Ib devices configured -
# ibv_devices
device node GUID
------ ----------------
rxe1 821f02fffef91598
rxe0 d6bed9fffebe94af
error while running the accelio client -
# xio_ow_client
=============================================
Server Address : 127.0.0.1
Server Port : 2061
Transport : rdma
Header Length : 32
Data Length : 32
Connection Index : 0
CPU Affinity : 0
Finite run : 0
=============================================
**** starting ...
session event: connection error. reason: No such device
# rping -c
rdma_resolve_route: No such device
因此检查了 opensm 状态 - # /etc/init.d/opensmd status opensm is stopped # /etc/init.d/opensmd start opensm start [FAILED]

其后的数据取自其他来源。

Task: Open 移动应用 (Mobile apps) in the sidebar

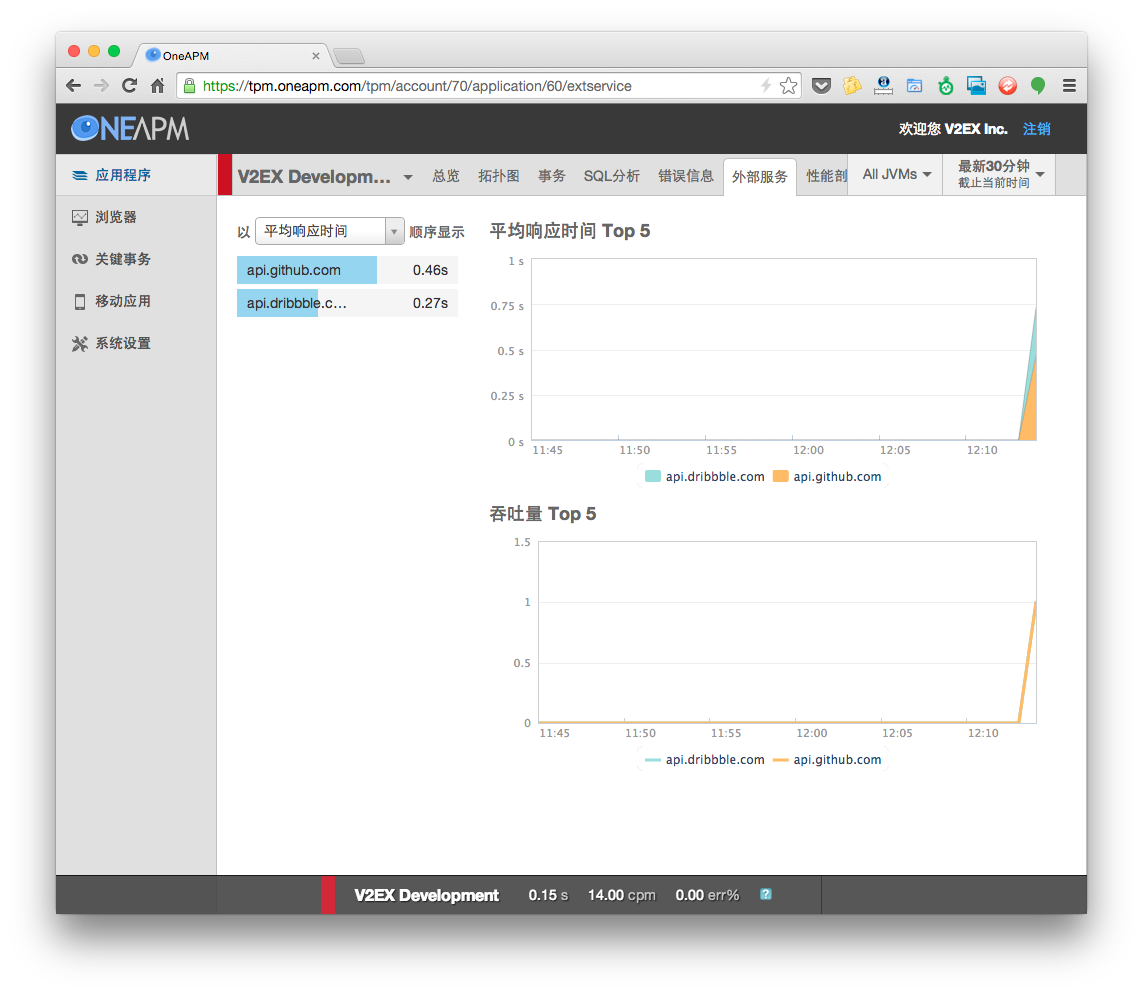Action: 122,301
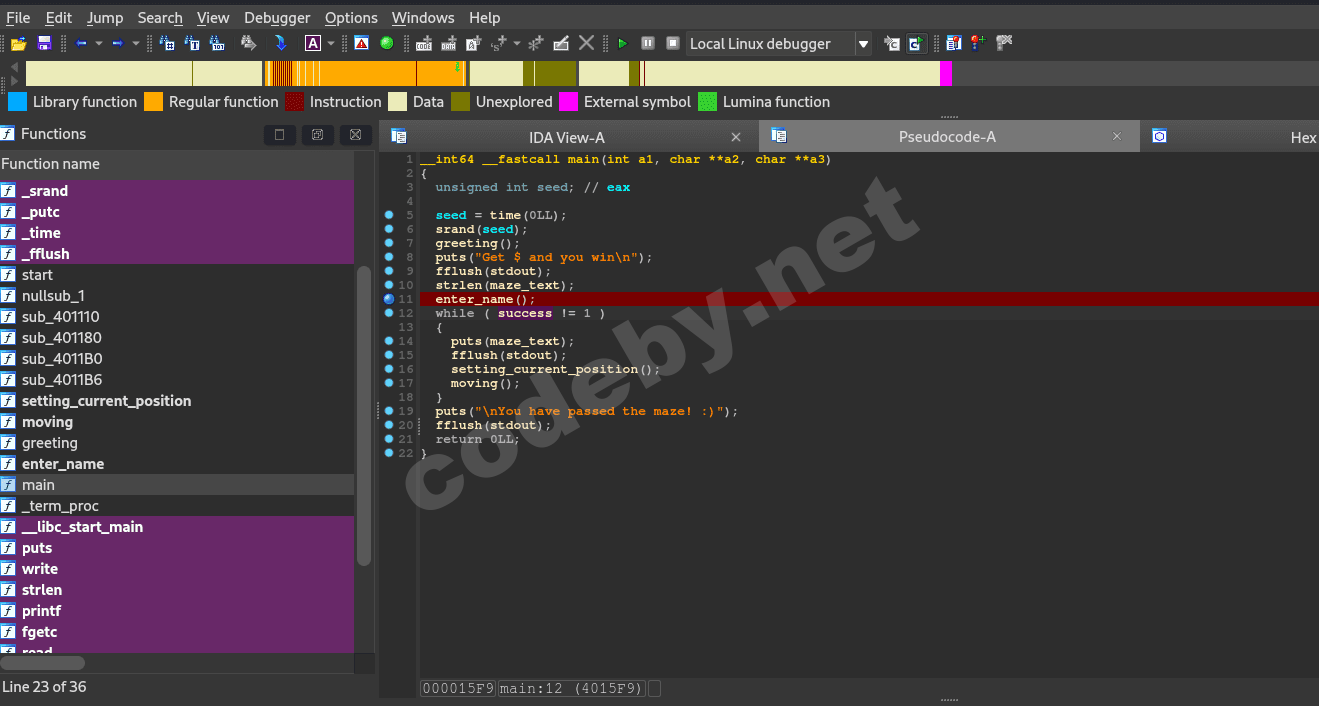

# tail -f /var/log/opensm.log
Jul 09 15:04:45 655213 [AA4F3700] 0x03 -> OpenSM 3.3.7
Jul 09 15:04:45 692960 [AA4F3700] 0x80 -> OpenSM 3.3.7
Jul 09 15:04:45 693149 [AA4F3700] 0x02 -> osm_vendor_init: 1000 pending umads specified
Jul 09 15:04:45 797977 [AA4F3700] 0x80 -> Entering DISCOVERING state
Jul 09 15:04:45 799152 [AA4F3700] 0x02 -> osm_vendor_bind: Binding to port 0xd6bed9fffebe94af
Jul 09 15:04:45 800414 [AA4F3700] 0x01 -> osm_vendor_bind: ERR 5426: Unable to register class 129 version 1
Jul 09 15:04:45 800422 [AA4F3700] 0x01 -> osm_sm_mad_ctrl_bind: ERR 3118: Vendor specific bind failed
Jul 09 15:04:45 800425 [AA4F3700] 0x01 -> osm_sm_bind: ERR 2E10: SM MAD Controller bind failed (IB_ERROR)
Jul 09 15:04:45 800430 [AA4F3700] 0x01 -> osm_sa_mad_ctrl_unbind: ERR 1A11: No previous bind
Jul 09 15:04:45 829702 [AA4F3700] 0x80 -> Exiting SM
我会很感激一些指示,这样我就可以理解我哪里出错了。